In Bridging Loans Ltd v Toombs [2017] EWCA Civ 205, the Court of Appeal has dismissed a lender's appeal against summary judgment granted in favour of a valuer in the High Court.

The lower courts had considered the lender's arguments concerning the primary limitation period in tort (applying Nykredit) and s14A (secondary limitation).

On the facts of this case, the lender had failed to establish any evidence to show that the borrower's covenant had value. This could not therefore 'bridge the gap' between the alleged true value of the property and the outstanding debt owed to the lender.
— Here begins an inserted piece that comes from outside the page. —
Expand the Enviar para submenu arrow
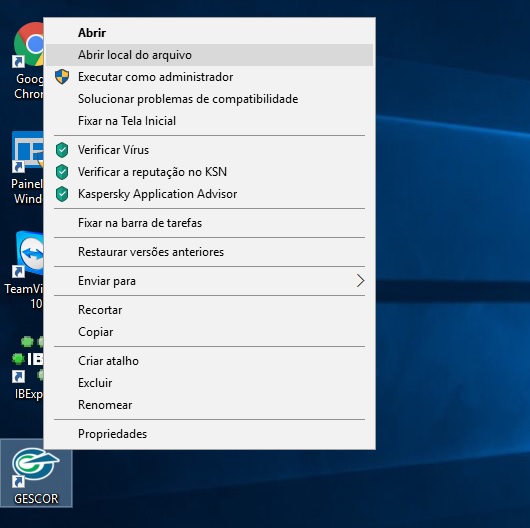 pyautogui.click(x=360, y=281)

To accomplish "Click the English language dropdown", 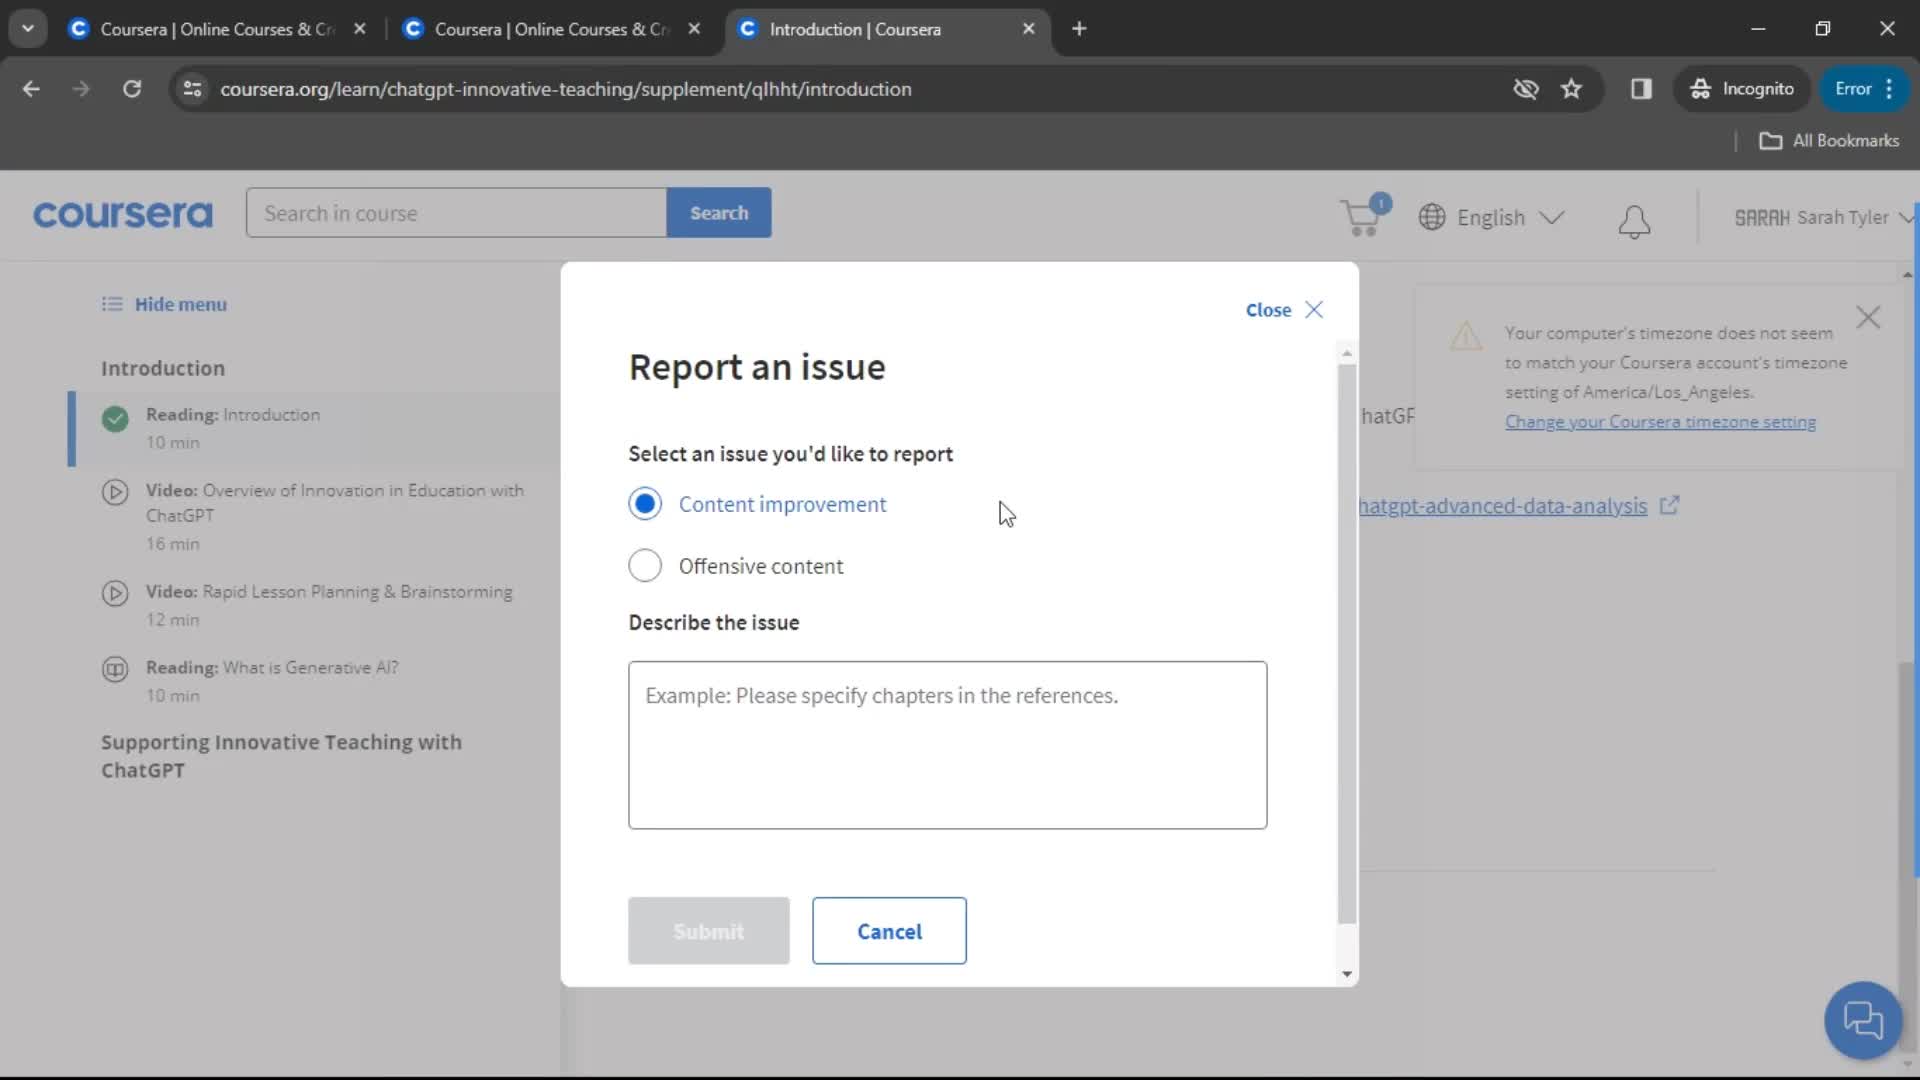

On appeal, the lender argued that the property's true value might be higher than it had itself pleaded and so, accordingly, it was not appropriate to order summary judgment. The Court of Appeal unsurprisingly rejected this argument.

Background

The key facts are:

  • In November 2006, the lender advanced £502,750 to its borrower in relation to a development site. The loan was for six months. It was made in reliance on a valuation of £730,000 provided in September 2006.
  • By 3 May 2007, the borrower had failed to repay the sums due to the lender and, on 11 May, the lender made formal demand for £541,654.40. The lender obtained possession later that year.
  • In December 2007, the lender's solicitors sent a Preliminary Notice to the valuer. In September 2009, a Letter of Claim was served on the valuer.
  • On 16 May 2013, the lender issued proceedings against the valuer. The valuer applied for summary judgment and strike out on the basis that the claim was statute barred. Master Kay QC dismissed the valuer's application but gave permission to appeal.

The first appeal was heard before HHJ Seymour QC. The valuer's application was successful and summary judgment was granted. The Judge confirmed that in order to determine when the cause of action accrues, one needs to ascertain when the lender first sustains measurable relevant loss. This is the point in time when the combined value of the borrower's covenant, and the value of the security, is less than the amount outstanding to the lender.

In this case, the borrower had failed to repay the loan when due. It was therefore for the lender to adduce some evidence to show that the borrower's covenant had some value. The lender failed to do so and it was held that the claim was outside the six year primary limitation period in tort.

As for s14A (secondary limitation), this did not assist the lender because it had actual knowledge of the relevant facts more than three years before the claim was issued. There could be little doubt about this – a Preliminary Notice had been served back in 2007. Therefore, the lender's claim was dismissed.

Court of Appeal

On 14 February 2017, the lender's appeal was heard in the Court of Appeal.

The crux of the lender's argument was that, in cases of this type, it is not uncommon for the court to find a true retrospective value somewhere between the parties' contended positions. As such, it was argued that the appeal should be allowed, as the property's true value may reveal that the lender was within the limitation period.

This argument was firmly rejected. The court held that it was appropriate to give summary judgment on this issue by reference to the lender's pleaded case, which was supported by the lender's expert evidence. The lender had not adduced any evidence to show that the property's true value might have been higher.

Comment

On the lender's own case, the property was worth less than the debt outstanding at all times. Given that the borrower had not made any repayments and the lender had not adduced any evidence to show that its covenant had value, this outcome is not surprising.

This decision should not dissuade lenders from pursuing meritorious claims in reliance on Nykredit or s14A limitation arguments, but they should take note of the pitfalls to be aware of. The main issues to consider are:

  • Be very careful what 'true' retrospective values are asserted in claims, when relying on Nykredit.  To succeed with negligence, lenders need to show that a valuer's report was undertaken without the necessary skill and care, with the final result falling outside the range of values that could reasonably be attributed to a property. Paradoxically though, by asserting an overly pessimistic figure, this could make it difficult for a lender to successfully rely on a Nykredit case.
  • Care should be taken to ensure that expert retrospective values are obtained at relevant key points when running a Nykredit case. These values will obviously need to fit together, and so lenders should think carefully about how their case is pleaded. It may be appropriate to plead a range of values.
  • Consider the borrower's covenant. Is there any evidence that can be obtained to show that the covenant did in fact have value? Consider what papers are held, what investigations can be undertaken and whether the borrower might even be able to assist (although often they may be reluctant to do so).
  • S14A remains a good way to extend limitation in appropriate cases and professionals faced with negligence claims will struggle to obtain summary judgment unless the case obviously has no merit (such as the present case).

When outside the limitation period in contract, it is always prudent to seek to enter into a standstill agreement as early as possible. This preserves the limitation position as at that date and limits the scope for future dispute over limitation.

The content of this article is intended to provide a general guide to the subject matter. Specialist advice should be sought about your specific circumstances.